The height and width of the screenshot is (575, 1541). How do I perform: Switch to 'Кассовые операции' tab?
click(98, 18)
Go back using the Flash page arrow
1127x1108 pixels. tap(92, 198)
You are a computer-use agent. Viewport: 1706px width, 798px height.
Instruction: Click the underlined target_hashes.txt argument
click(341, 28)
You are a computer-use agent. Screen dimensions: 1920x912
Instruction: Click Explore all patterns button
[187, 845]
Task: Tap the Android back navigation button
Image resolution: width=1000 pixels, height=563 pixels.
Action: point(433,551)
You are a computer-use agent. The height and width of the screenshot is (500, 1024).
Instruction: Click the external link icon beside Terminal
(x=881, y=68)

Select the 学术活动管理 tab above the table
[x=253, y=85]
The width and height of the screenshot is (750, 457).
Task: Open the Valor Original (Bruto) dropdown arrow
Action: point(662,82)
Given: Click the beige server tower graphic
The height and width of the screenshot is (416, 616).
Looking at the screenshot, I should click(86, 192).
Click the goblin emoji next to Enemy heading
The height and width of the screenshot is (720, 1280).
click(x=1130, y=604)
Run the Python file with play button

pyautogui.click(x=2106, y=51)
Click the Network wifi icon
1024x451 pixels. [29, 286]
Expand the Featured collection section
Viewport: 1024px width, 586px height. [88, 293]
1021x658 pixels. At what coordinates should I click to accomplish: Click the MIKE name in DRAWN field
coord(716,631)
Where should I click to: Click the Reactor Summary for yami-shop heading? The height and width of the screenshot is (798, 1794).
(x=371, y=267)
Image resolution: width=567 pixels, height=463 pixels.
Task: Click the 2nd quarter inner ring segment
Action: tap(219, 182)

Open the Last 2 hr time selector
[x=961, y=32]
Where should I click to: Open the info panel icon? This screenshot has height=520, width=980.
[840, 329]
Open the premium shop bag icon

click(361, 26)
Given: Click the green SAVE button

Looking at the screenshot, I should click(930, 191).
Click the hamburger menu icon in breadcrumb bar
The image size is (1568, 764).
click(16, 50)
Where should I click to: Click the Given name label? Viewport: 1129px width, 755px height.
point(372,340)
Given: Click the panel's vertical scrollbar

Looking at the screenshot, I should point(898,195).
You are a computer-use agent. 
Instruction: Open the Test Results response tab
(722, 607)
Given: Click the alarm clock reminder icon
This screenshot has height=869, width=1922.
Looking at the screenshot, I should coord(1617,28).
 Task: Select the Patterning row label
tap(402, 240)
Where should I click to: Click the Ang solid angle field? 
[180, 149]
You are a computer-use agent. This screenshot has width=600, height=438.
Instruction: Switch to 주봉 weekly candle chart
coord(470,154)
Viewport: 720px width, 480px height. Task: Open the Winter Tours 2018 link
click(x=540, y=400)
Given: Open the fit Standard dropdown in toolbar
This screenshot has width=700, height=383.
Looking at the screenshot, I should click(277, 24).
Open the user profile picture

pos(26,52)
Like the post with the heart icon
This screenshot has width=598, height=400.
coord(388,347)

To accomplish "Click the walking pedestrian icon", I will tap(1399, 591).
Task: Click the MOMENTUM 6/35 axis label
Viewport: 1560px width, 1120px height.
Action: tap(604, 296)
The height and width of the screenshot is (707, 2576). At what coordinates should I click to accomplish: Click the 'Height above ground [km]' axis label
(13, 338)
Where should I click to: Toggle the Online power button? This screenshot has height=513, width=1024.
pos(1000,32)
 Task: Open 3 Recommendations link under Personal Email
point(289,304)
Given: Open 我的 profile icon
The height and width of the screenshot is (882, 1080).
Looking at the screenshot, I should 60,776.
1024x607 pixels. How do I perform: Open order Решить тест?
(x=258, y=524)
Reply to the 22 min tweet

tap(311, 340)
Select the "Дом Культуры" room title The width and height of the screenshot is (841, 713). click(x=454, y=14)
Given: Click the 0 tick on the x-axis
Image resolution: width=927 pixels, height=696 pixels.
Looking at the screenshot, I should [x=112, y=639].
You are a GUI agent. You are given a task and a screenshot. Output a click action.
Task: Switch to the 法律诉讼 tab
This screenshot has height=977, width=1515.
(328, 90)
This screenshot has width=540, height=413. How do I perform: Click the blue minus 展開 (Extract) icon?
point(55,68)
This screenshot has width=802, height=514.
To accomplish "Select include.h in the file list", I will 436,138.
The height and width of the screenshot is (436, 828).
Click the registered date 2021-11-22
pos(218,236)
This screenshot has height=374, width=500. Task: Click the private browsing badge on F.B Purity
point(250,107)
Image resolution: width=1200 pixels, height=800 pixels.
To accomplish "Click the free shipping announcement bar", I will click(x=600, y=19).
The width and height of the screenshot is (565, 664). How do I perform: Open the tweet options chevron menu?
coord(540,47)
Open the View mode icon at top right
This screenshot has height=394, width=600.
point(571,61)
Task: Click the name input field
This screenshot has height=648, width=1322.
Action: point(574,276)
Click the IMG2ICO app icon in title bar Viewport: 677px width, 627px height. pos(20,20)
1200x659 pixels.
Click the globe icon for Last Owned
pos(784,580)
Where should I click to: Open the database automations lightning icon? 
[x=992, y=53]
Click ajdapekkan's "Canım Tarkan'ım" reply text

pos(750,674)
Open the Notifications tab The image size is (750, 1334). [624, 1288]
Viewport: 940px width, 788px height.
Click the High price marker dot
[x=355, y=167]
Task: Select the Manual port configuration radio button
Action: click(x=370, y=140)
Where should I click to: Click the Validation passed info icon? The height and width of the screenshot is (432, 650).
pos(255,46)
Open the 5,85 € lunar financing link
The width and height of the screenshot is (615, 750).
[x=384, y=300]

■ ■ ■

» **What you have to do**:
State the number of lines above that contain "title". Write nothing besides it.

» **Result for this exercise**:
2